| Work instruction |
Nothing outside the range is to be copied. From the entries below, reproduce exactly the lines starting at the one with "Given: Toggle the Notes pane" and ending at the one with "Click the word", without pictures.

*** Opening Given entries ***

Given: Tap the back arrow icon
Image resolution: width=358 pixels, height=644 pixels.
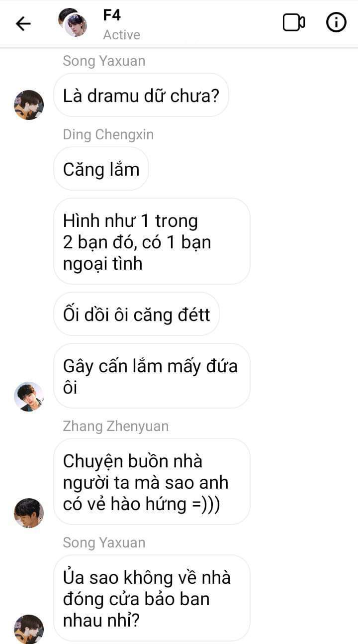Looking at the screenshot, I should tap(23, 23).
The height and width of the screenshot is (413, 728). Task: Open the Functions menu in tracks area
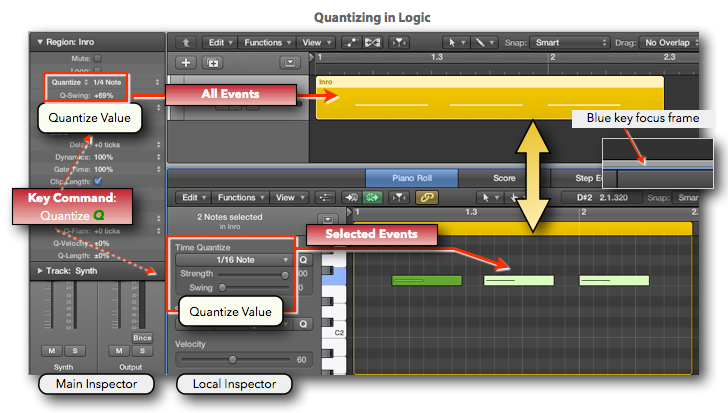click(x=267, y=43)
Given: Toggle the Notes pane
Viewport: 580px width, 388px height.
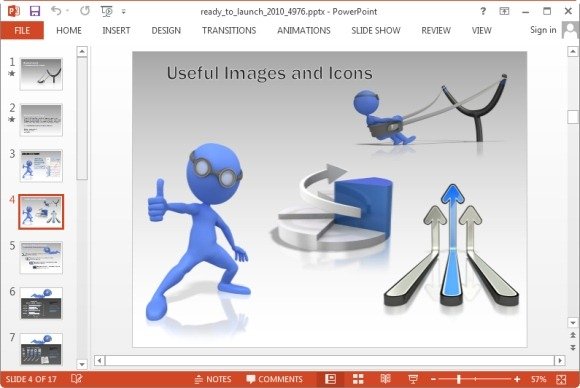Looking at the screenshot, I should [213, 379].
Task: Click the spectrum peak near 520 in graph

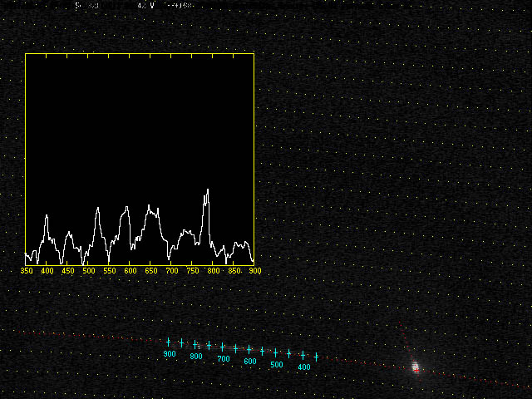Action: [97, 209]
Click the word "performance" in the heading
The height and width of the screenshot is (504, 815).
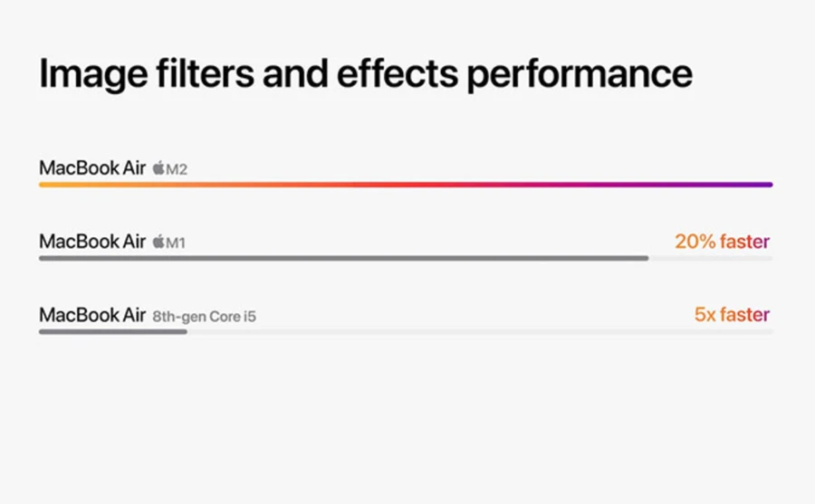(x=580, y=75)
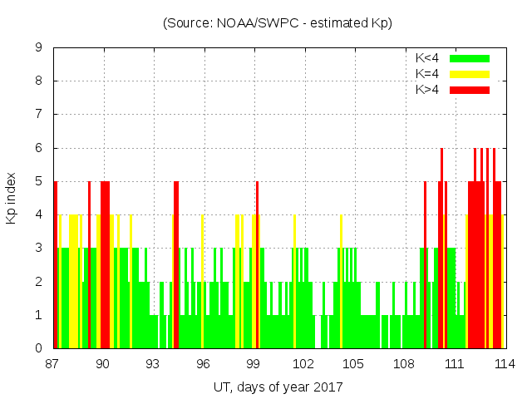Image resolution: width=532 pixels, height=399 pixels.
Task: Click the red K>4 legend swatch
Action: 470,89
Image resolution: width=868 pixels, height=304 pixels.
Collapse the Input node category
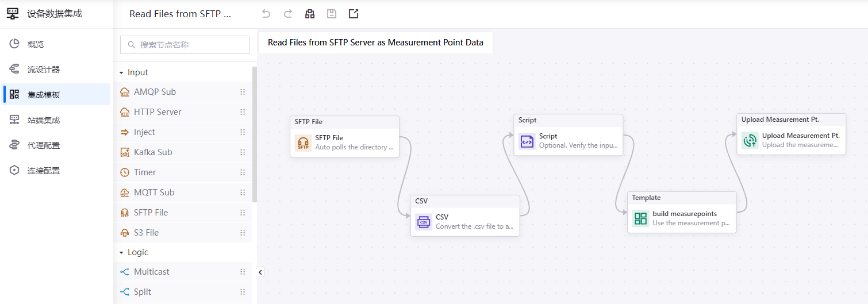(x=121, y=72)
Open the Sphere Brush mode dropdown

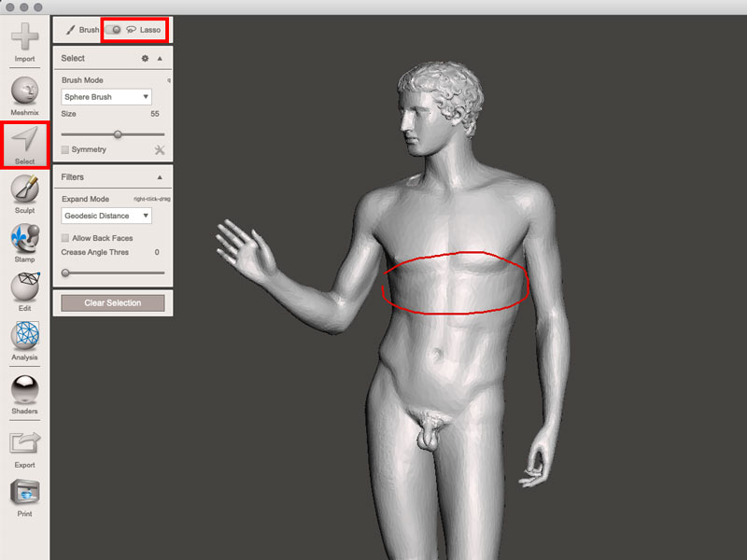pos(106,97)
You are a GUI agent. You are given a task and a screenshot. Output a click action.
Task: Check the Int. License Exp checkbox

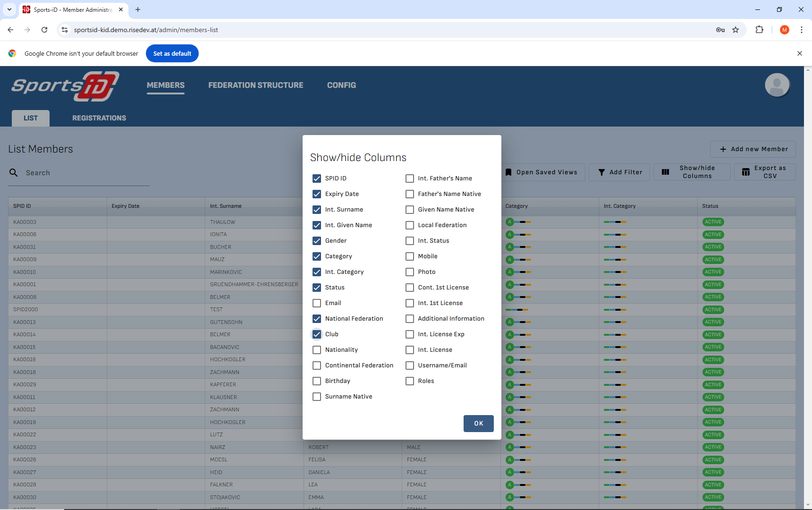coord(410,334)
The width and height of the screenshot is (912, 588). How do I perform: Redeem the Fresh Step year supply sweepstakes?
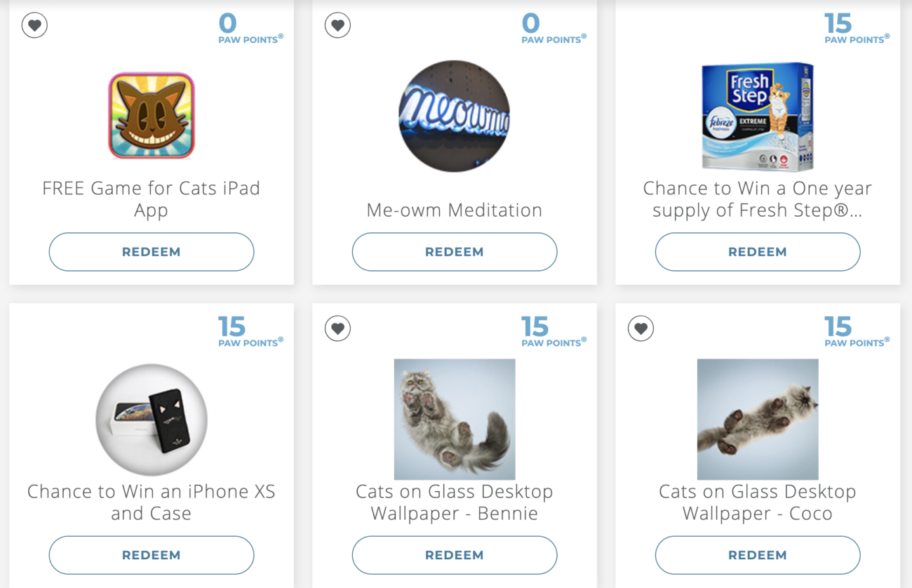[x=758, y=251]
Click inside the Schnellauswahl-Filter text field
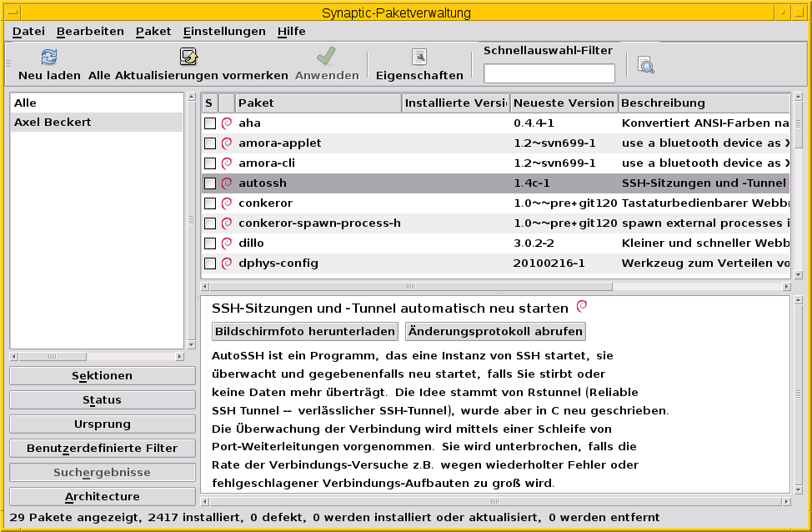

*** Closing Given entries ***

| Result below |
Given: Toggle the Notes pane
Viewport: 580px width, 388px height.
Looking at the screenshot, I should [213, 379].
Task: Click the spectrum peak near 520 in graph

Action: [97, 209]
Click the word "performance" in the heading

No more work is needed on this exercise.